Servicing your diesel heater
Servicing your diesel heater is vital for ongoing heater efficiency.
A diesel heater is one of the greatest ways to keep your van toasty when touring during the cooler months. Unlike reverse-cycle air-conditioning, you don’t need to be hooked up to 240V mains power or running a generator. A diesel heater is great for free camping because all you need is a small amount of 12V power to run the fan and pump and, of course, the diesel fuel. It is a very efficient heating system.
A diesel heater is not maintenance-free, though; carbon deposits will form in the combustion chamber and reduce heating performance. The way to minimise this is to ensure the heater is run at full heat for a good hour or so to burn off the deposits and, in fact, to generally avoid running the heater on a low setting for long periods. A diesel heater should not be run for short periods either, as this will increase carbon deposits.
Periodic maintenance is vital for ongoing diesel heater efficiency. The key elements of a diesel heater service are to clean or replace the glow pin and to remove any carbon deposits from the combustion chamber, replacing it if necessary. The fuel filter should also be replaced, and fuel and exhaust lines checked. You can purchase a service kit for the job which comprises a new glow pin, a combustion chamber and gaskets. How often should this be done? That depends on how the heater is used and what quality of fuel is used. Between six-monthly to two-yearly intervals appears to be the range.
The heater unit firstly needs to be removed from the RV (in this case, we’re servicing a motorhome diesel heater but the principle is generally the same). The unit is very light, weighing just a few kilograms, and is quite compact. Usually installed in a cupboard or in an under-bed or under-seat storage area, generally speaking, the unit should be easy to get at.
There are a few elements to diesel heater unit removal: first the wiring for the fan operation and the hot air ducting outlet must be disconnected from above, then the connections for the fuel inlet pipe, combustion air inlet and exhaust outlet disconnected from underneath the van. Then, of course, the plates securing the unit to the van have to be removed.
The wiring harness for the heater unit is, in this instance, concealed under a plastic cover on the top of the unit. Unclipping the cover and disconnecting the harness completes this part of the job. Then disconnect the hot air ducting.
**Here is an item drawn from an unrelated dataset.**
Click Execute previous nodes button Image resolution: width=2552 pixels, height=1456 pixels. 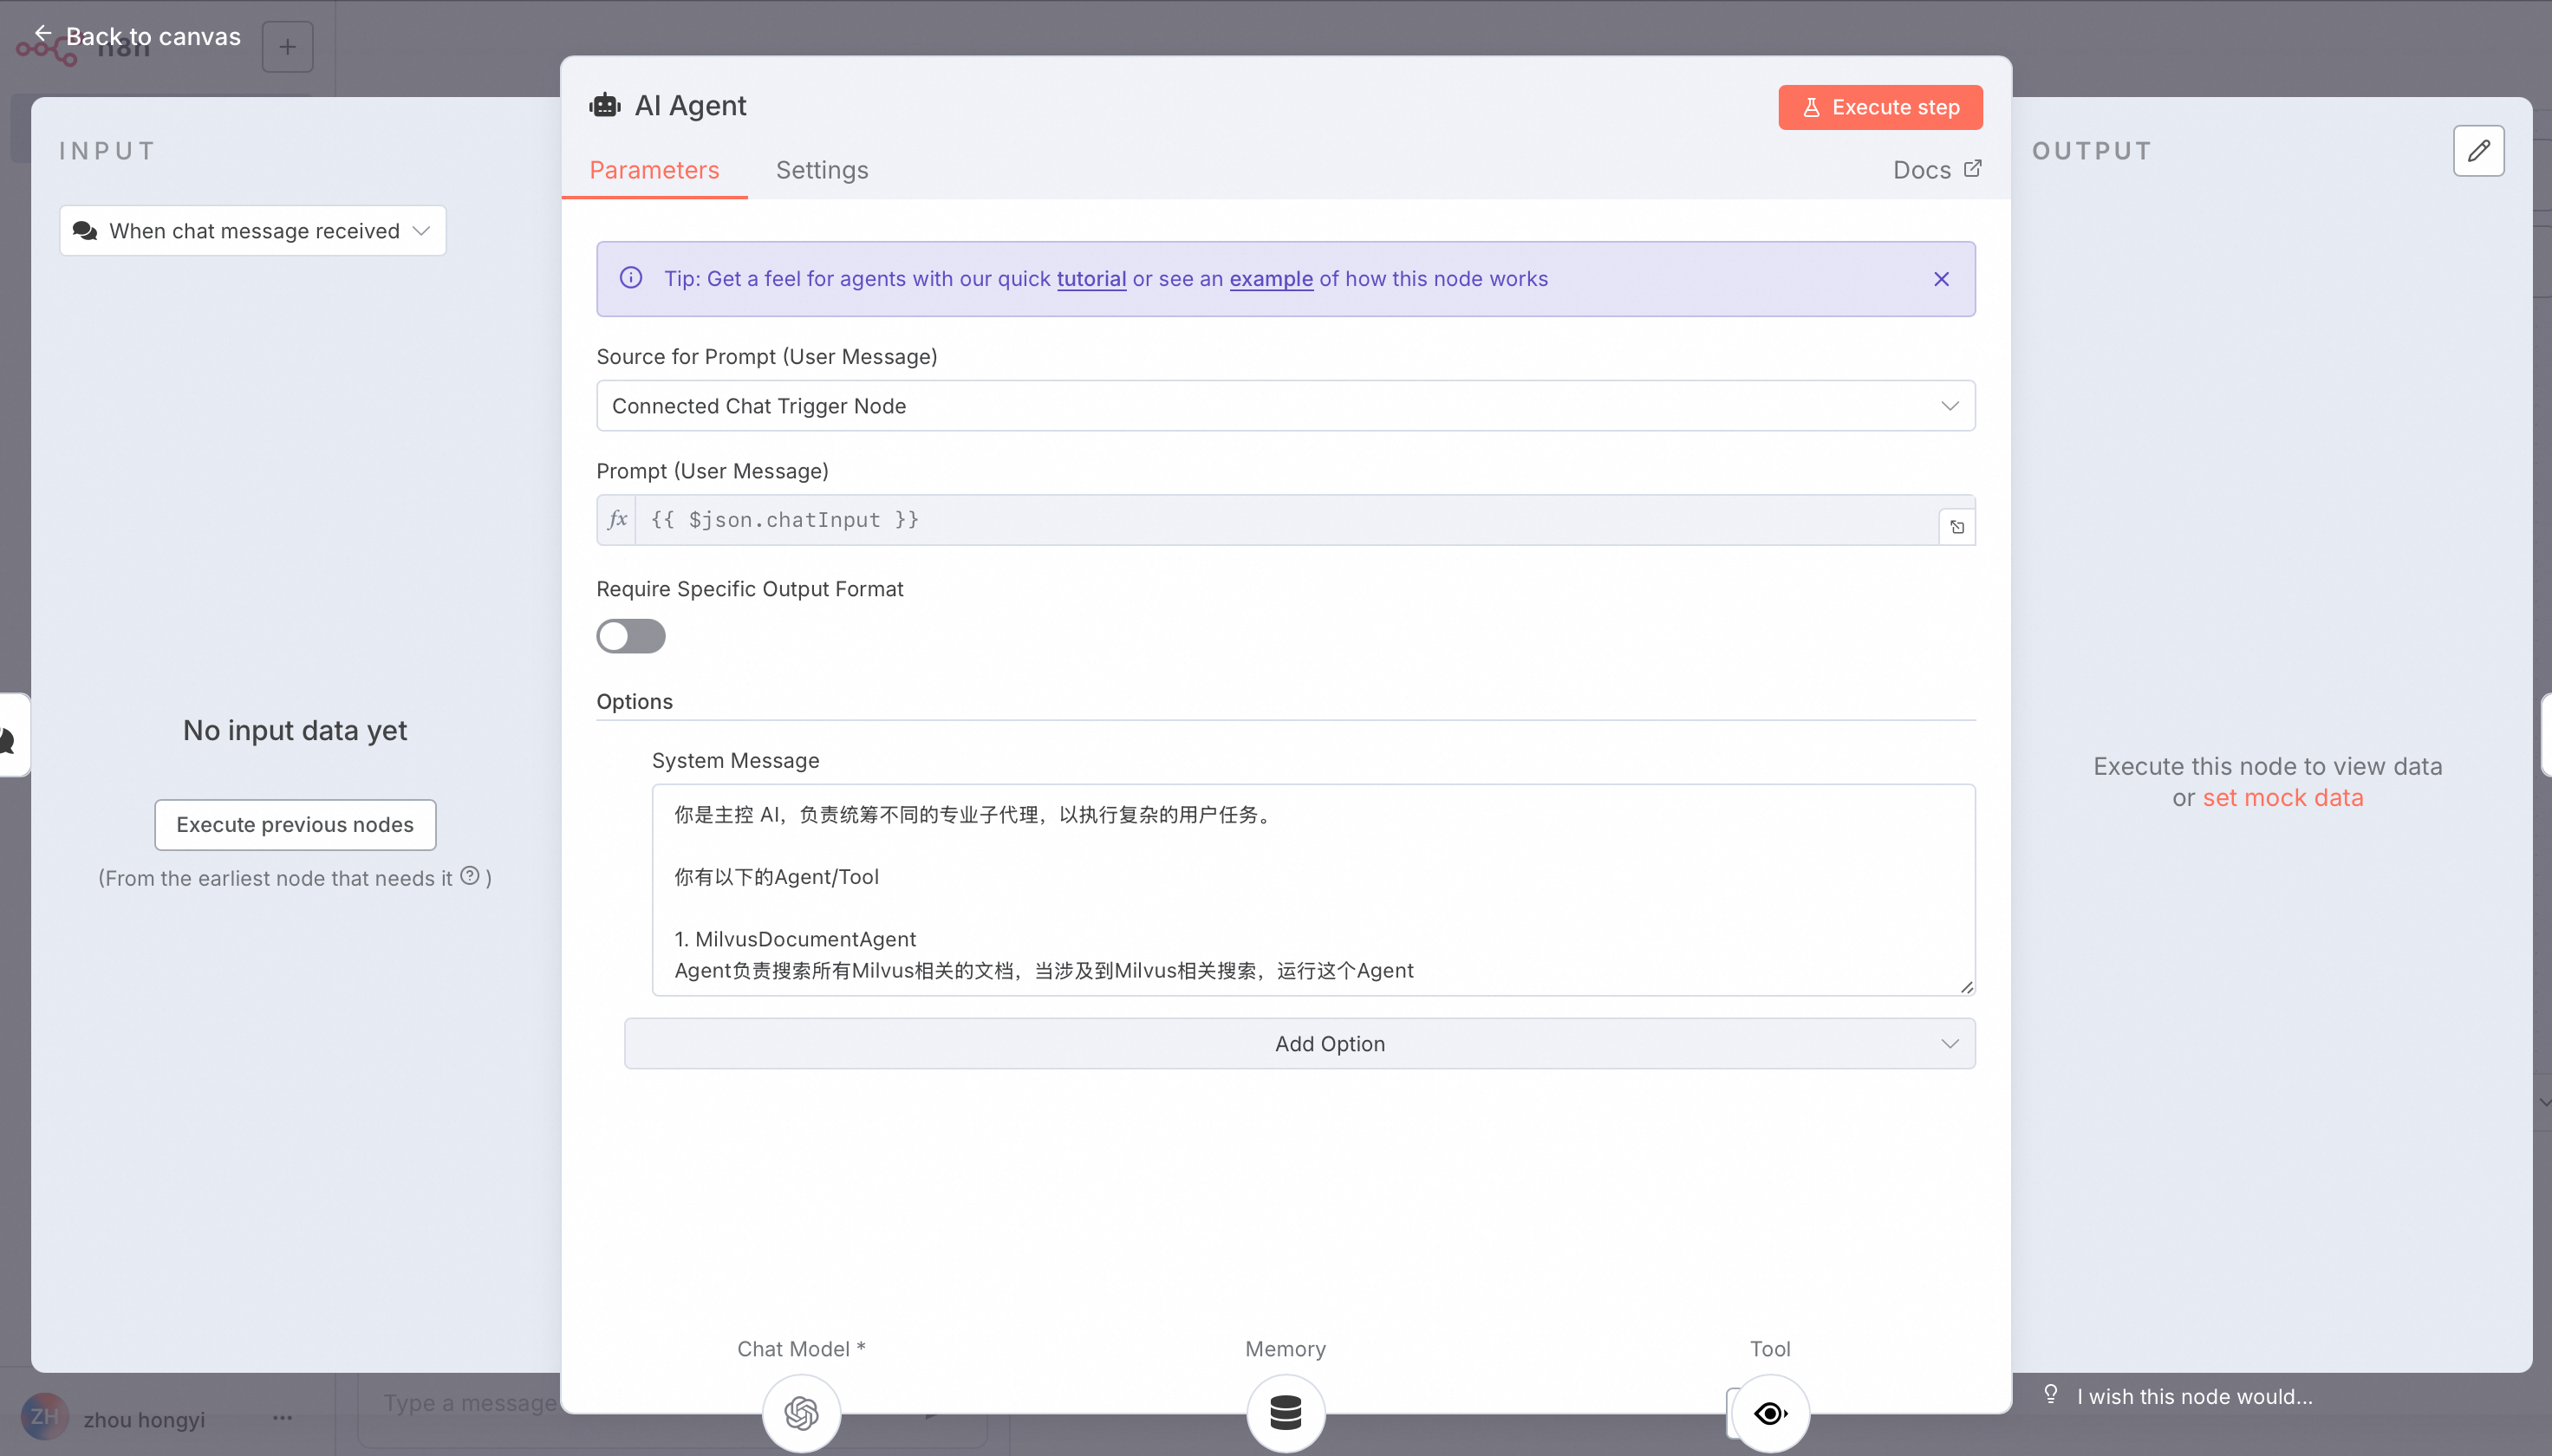coord(295,824)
Then, from underneath, the plumbing has to be removed from the heater unit. This can be very easy or extremely difficult, depending on location of the installation and how long the connections have been exposed to the elements. In this case, access was very tight and that made it quite difficult to get to the securing clamps. Pipes can degrade and become difficult to remove from the connection points at the heater unit and the clamps can corrode or become impregnated with dirt and debris, also making for a less-than-straightforward removal process. Remove the bracket under the unit first, then disconnect the pipes and undo the nuts securing the unit to the mounting plate.
With the heater unit on a suitable work bench – clean and well-lit – the unit can be disassembled. The plastic outer casing is removed first, in this case with two black plastic end caps unscrewed. Then the grey halves can be separated and removed from the unit. The fan impeller is then unclipped from the motor shaft.
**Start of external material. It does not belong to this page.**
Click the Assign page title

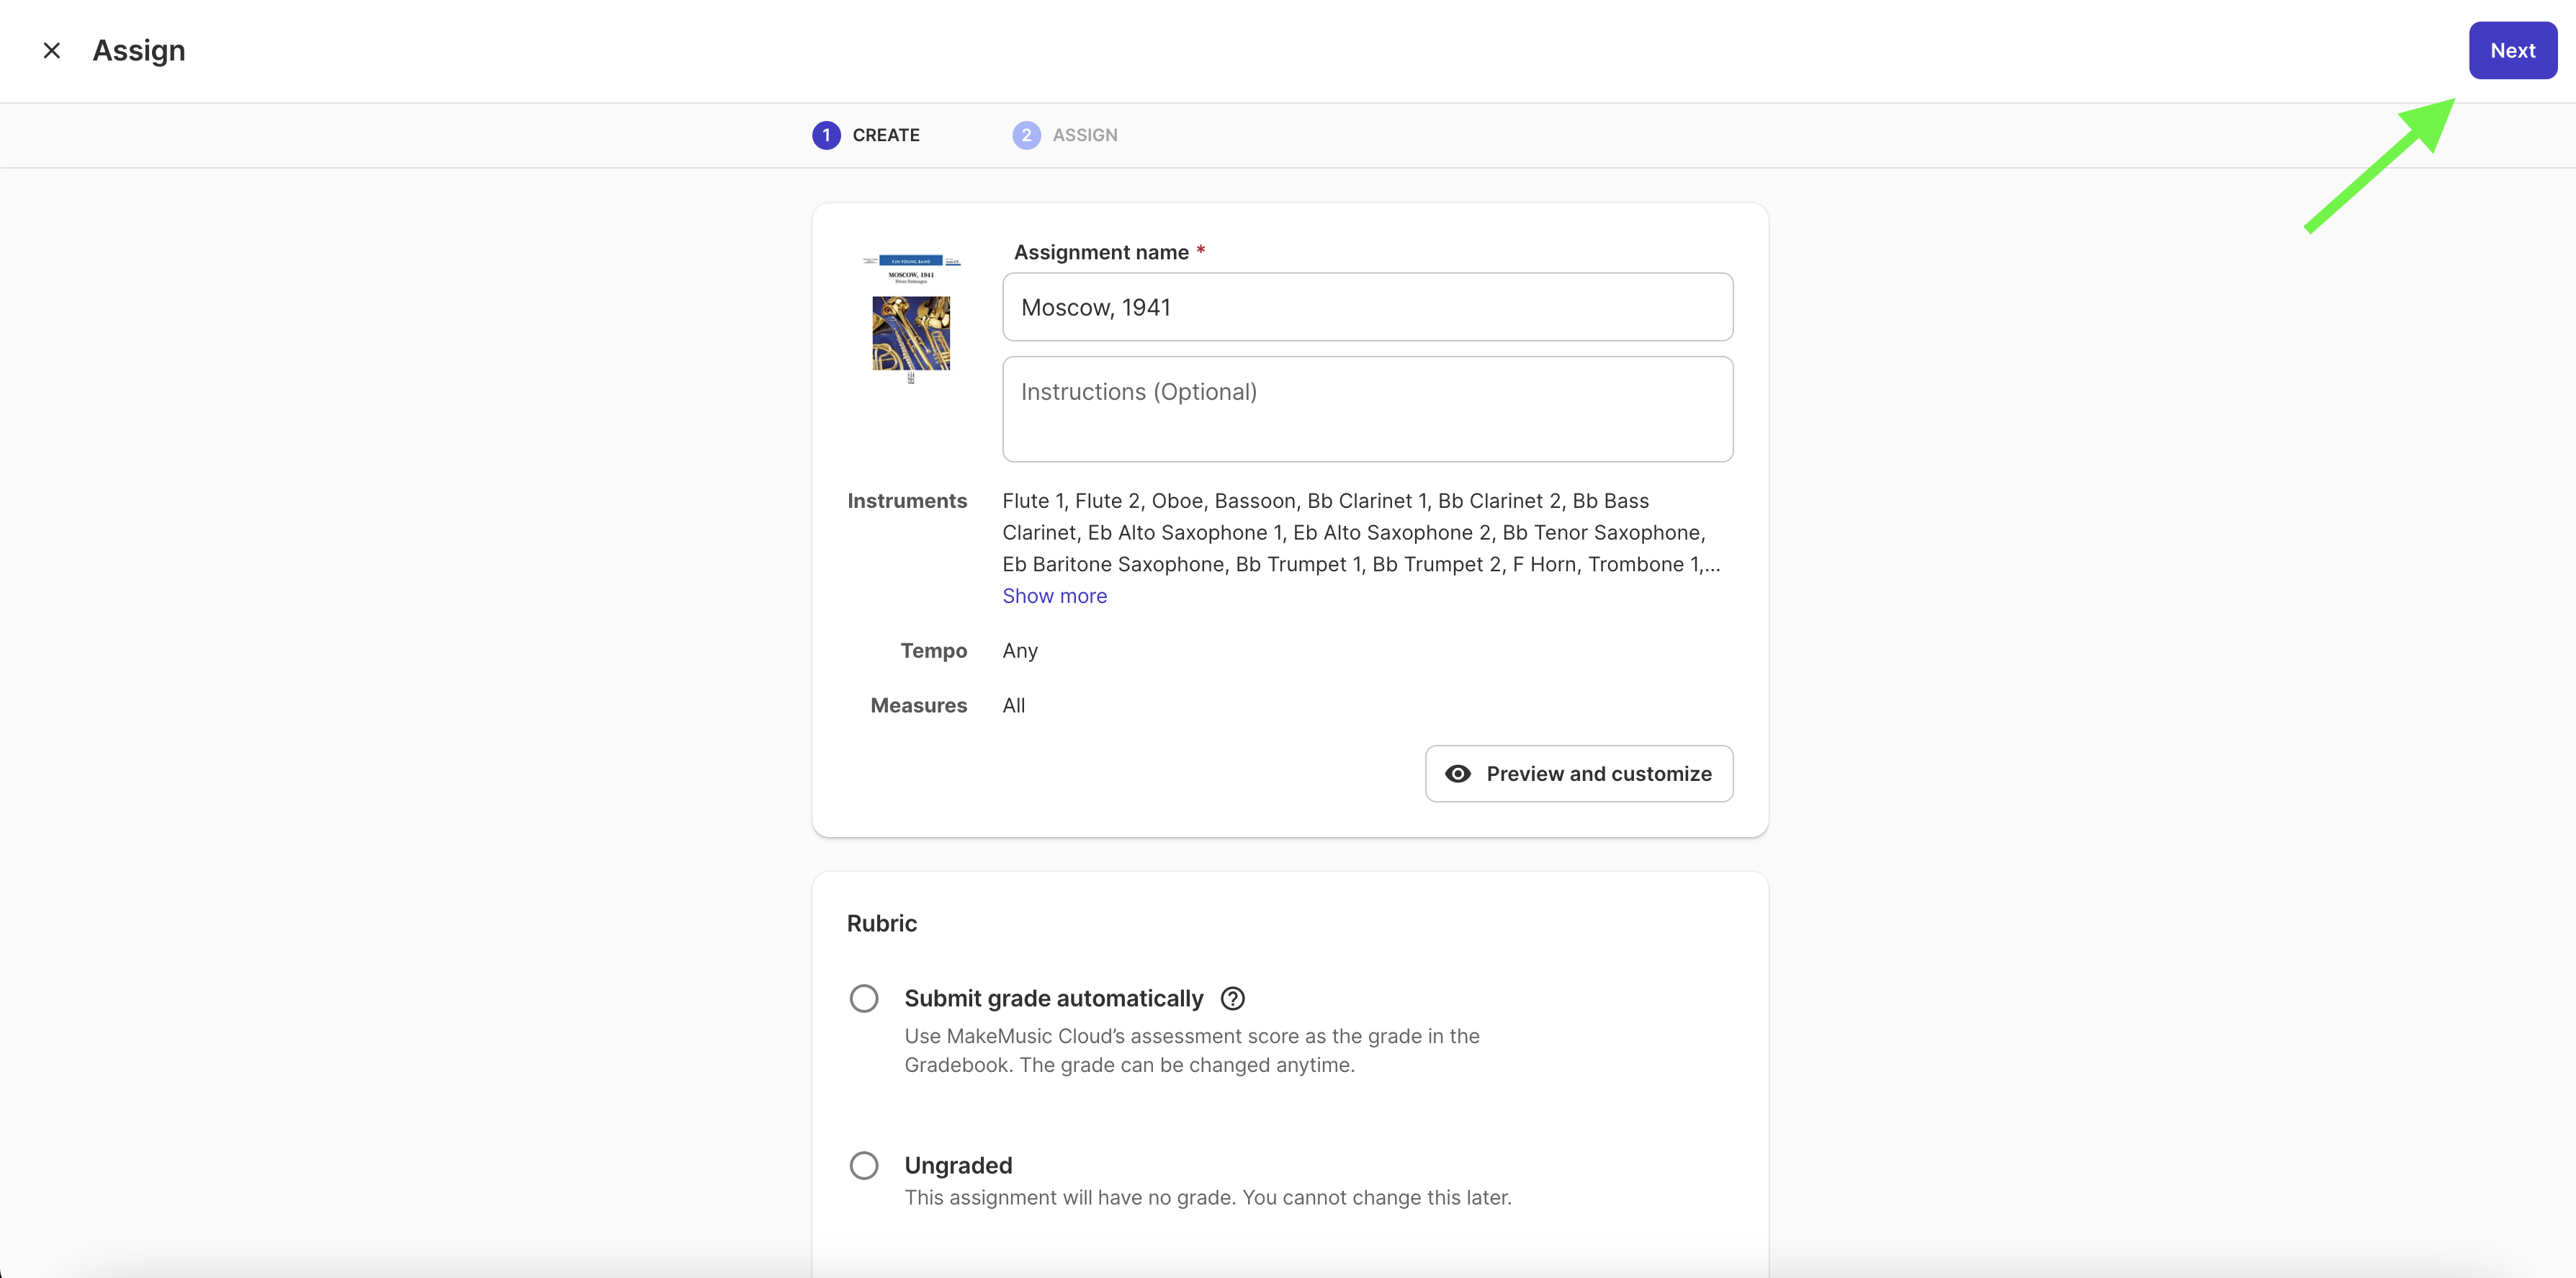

Then the upper body is unbolted from the heat exchanger unit. The combustion chamber (with glow pin attached) can then be removed and inspected. In this case, both the combustion chamber and the inner area of the heat exchanger unit had a large amount of carbon deposits evident, which would have certainly diminished heating capacity.
The carbon deposits can now be scraped out and the combustion chamber unit and the heat exchanger unit can be cleaned thoroughly in a parts washer or similar. Be aware that the carbon deposits are very messy and the fine particles get everywhere. Make sure you dispose of the deposits in the appropriate manner.
Now the glow pin can be removed from the combustion chamber unit and the new glow pin fitted.
The unit can now be re-assembled, ensuring the mating surfaces are clean with no old gasket material remaining on them. Fit the new gaskets and re-assemble the unit in reverse of disassembly.
If you don’t have an inline fuel filter, now is a good time to install one. Some people also like to fit a filter to the fan air inlet to avoid dust build-up in the unit, although this can cause more problems if the filter is too restrictive to begin with or is not checked regularly for blockages.
Be careful when re-fitting the unit to your van. While the securing plate is in situ you want to be sure the heater unit is sealed properly against its base and the connections for air, fuel and exhaust are tight and have no leaks.
While diesel fuel is not as flammable as other fuels, you do not want to risk a fuel leak. The same applies to the exhaust – carbon monoxide is odourless and if it leaks into the caravan you are putting yourself and your loved ones in danger. If you have any doubts about your mechanical ability, do not attempt this job – best leave it to the experts.